◆ **Problem description**: Take the line that contains "You are a computer-use agent. 912x637 pixels." and each one after it through the last line below, and retype them exactly. Leave out the pictures.

________________________

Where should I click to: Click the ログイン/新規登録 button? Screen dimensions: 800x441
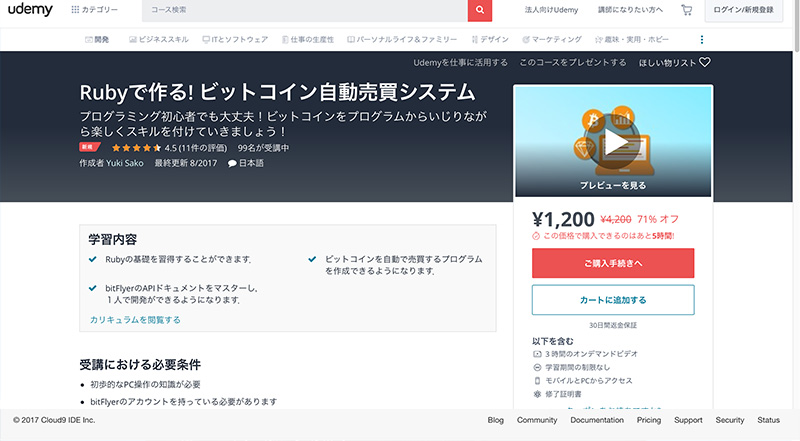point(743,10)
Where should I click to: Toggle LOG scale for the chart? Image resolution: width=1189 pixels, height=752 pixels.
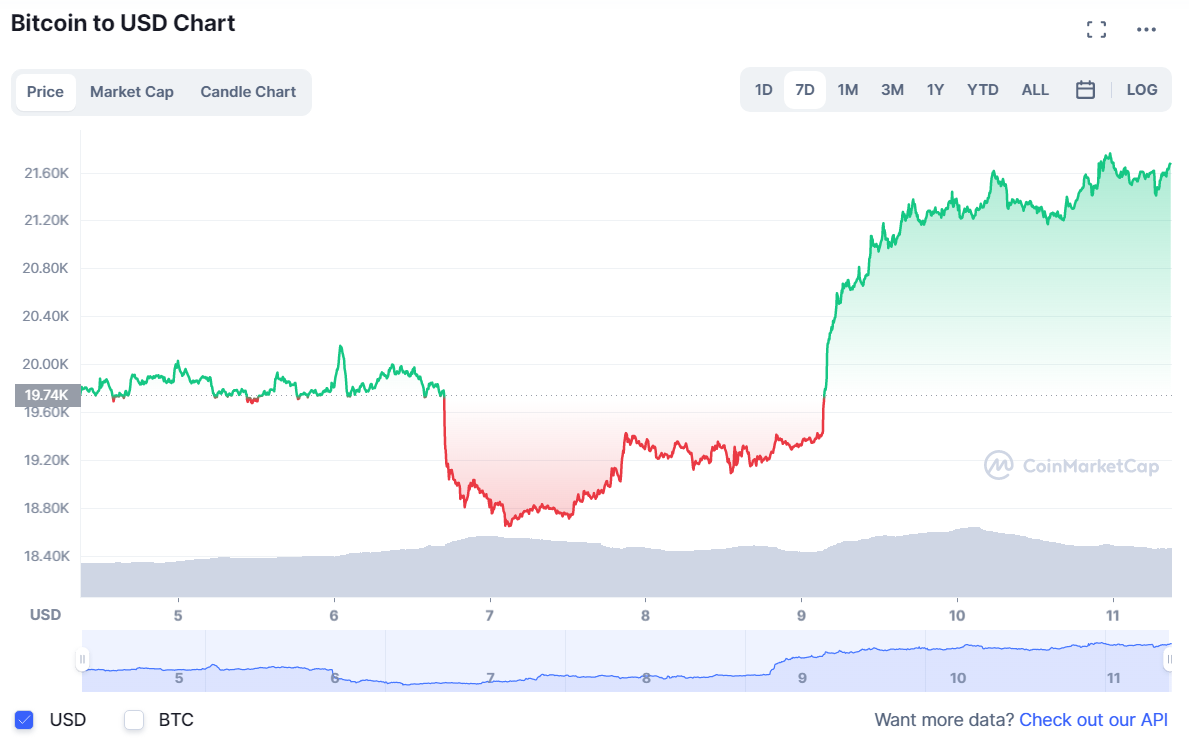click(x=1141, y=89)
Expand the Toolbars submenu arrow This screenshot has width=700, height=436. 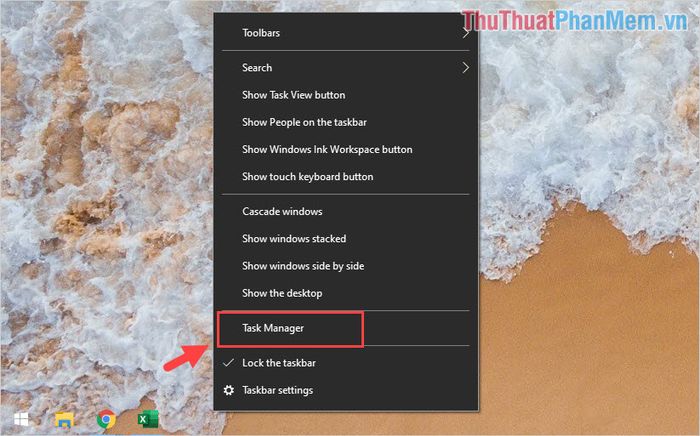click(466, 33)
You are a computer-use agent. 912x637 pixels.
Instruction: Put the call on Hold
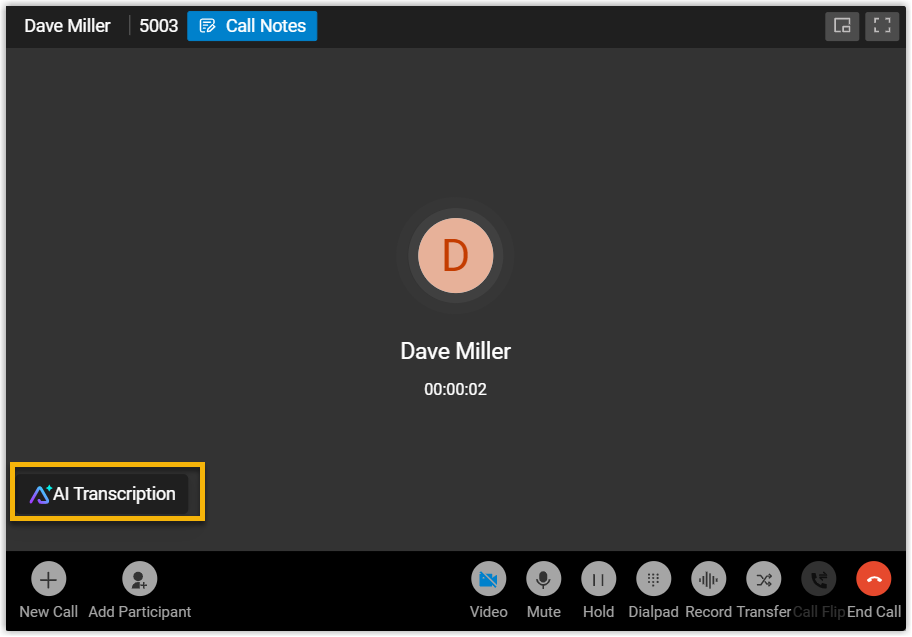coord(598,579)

________________________

◆ **Solution to this problem**:
You are a computer-use agent. 912x637 pixels.
Instruction: Put the call on Hold
coord(598,579)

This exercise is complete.